[Recorded data]
########
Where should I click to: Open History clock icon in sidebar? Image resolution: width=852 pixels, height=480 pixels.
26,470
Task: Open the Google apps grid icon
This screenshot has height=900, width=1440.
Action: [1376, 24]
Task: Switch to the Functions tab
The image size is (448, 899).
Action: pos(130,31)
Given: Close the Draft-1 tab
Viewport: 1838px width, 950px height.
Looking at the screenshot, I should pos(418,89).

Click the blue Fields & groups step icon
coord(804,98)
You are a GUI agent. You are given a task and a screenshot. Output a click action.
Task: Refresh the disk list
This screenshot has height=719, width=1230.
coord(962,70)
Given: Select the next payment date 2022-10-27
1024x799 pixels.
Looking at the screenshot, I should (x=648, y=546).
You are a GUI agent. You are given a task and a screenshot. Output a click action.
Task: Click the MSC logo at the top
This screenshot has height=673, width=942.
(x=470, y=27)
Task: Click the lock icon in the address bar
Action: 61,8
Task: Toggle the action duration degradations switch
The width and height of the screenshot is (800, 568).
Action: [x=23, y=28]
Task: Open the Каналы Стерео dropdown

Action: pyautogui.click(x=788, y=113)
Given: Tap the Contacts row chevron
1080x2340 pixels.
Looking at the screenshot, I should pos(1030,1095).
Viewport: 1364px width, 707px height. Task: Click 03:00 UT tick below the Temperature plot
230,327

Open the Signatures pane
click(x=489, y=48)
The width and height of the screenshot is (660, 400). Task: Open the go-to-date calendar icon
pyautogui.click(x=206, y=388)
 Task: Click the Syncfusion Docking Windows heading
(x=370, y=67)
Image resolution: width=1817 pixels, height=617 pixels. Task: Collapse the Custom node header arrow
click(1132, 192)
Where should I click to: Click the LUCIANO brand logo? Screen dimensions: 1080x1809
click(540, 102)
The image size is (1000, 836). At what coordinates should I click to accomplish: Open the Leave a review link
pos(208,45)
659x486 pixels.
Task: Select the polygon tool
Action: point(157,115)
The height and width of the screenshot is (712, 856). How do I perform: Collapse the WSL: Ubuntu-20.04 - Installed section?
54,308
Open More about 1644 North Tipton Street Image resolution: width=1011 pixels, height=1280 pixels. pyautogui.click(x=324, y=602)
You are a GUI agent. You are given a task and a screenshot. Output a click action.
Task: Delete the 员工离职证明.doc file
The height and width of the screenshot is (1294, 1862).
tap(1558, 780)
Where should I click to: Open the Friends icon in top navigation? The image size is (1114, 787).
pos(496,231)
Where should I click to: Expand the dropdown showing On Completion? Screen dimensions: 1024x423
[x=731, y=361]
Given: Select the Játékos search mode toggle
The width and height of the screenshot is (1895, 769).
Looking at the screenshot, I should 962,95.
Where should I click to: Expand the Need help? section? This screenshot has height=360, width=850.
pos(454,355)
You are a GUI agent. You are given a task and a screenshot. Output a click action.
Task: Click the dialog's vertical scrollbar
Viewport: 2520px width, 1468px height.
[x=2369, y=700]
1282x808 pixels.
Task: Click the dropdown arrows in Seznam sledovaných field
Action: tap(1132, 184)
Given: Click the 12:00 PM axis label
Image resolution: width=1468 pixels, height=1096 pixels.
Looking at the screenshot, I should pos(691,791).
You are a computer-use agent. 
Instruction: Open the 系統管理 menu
########
**Task to complete**
Word for word, retype all of the entries above.

**Output**
Where should I click to: Open History clock icon in sidebar? Image resolution: width=852 pixels, height=480 pixels.
26,470
Task: Open the Google apps grid icon
This screenshot has height=900, width=1440.
Action: [1376, 24]
Task: Switch to the Functions tab
The image size is (448, 899).
Action: pos(130,31)
Given: Close the Draft-1 tab
Viewport: 1838px width, 950px height.
Looking at the screenshot, I should pos(418,89).

Click the blue Fields & groups step icon
coord(804,98)
You are a GUI agent. You are given a task and a screenshot. Output a click action.
Task: Refresh the disk list
This screenshot has height=719, width=1230.
coord(962,70)
Given: Select the next payment date 2022-10-27
1024x799 pixels.
Looking at the screenshot, I should (x=648, y=546).
You are a GUI agent. You are given a task and a screenshot. Output a click action.
Task: Click the MSC logo at the top
This screenshot has height=673, width=942.
(x=470, y=27)
Task: Click the lock icon in the address bar
Action: 61,8
Task: Toggle the action duration degradations switch
The width and height of the screenshot is (800, 568).
Action: [x=23, y=28]
Task: Open the Каналы Стерео dropdown

Action: pyautogui.click(x=788, y=113)
Given: Tap the Contacts row chevron
1080x2340 pixels.
Looking at the screenshot, I should pos(1030,1095).
Viewport: 1364px width, 707px height. Task: Click 03:00 UT tick below the Temperature plot
230,327

Open the Signatures pane
click(x=489, y=48)
The width and height of the screenshot is (660, 400). Task: Open the go-to-date calendar icon
pyautogui.click(x=206, y=388)
 Task: Click the Syncfusion Docking Windows heading
(x=370, y=67)
Image resolution: width=1817 pixels, height=617 pixels. Task: Collapse the Custom node header arrow
click(1132, 192)
Where should I click to: Click the LUCIANO brand logo? Screen dimensions: 1080x1809
click(540, 102)
The image size is (1000, 836). At what coordinates should I click to accomplish: Open the Leave a review link
pos(208,45)
659x486 pixels.
Task: Select the polygon tool
Action: point(157,115)
The height and width of the screenshot is (712, 856). How do I perform: Collapse the WSL: Ubuntu-20.04 - Installed section?
54,308
Open More about 1644 North Tipton Street Image resolution: width=1011 pixels, height=1280 pixels. pyautogui.click(x=324, y=602)
You are a GUI agent. You are given a task and a screenshot. Output a click action.
Task: Delete the 员工离职证明.doc file
The height and width of the screenshot is (1294, 1862).
tap(1558, 780)
Where should I click to: Open the Friends icon in top navigation? The image size is (1114, 787).
pos(496,231)
Where should I click to: Expand the dropdown showing On Completion? Screen dimensions: 1024x423
[x=731, y=361]
Given: Select the Játékos search mode toggle
The width and height of the screenshot is (1895, 769).
Looking at the screenshot, I should 962,95.
Where should I click to: Expand the Need help? section? This screenshot has height=360, width=850.
pos(454,355)
You are a GUI agent. You are given a task and a screenshot. Output a click action.
Task: Click the dialog's vertical scrollbar
Viewport: 2520px width, 1468px height.
[x=2369, y=700]
1282x808 pixels.
Task: Click the dropdown arrows in Seznam sledovaných field
Action: tap(1132, 184)
Given: Click the 12:00 PM axis label
Image resolution: width=1468 pixels, height=1096 pixels.
Looking at the screenshot, I should pos(691,791).
You are a computer-use agent. 
Instruction: Open the 系統管理 menu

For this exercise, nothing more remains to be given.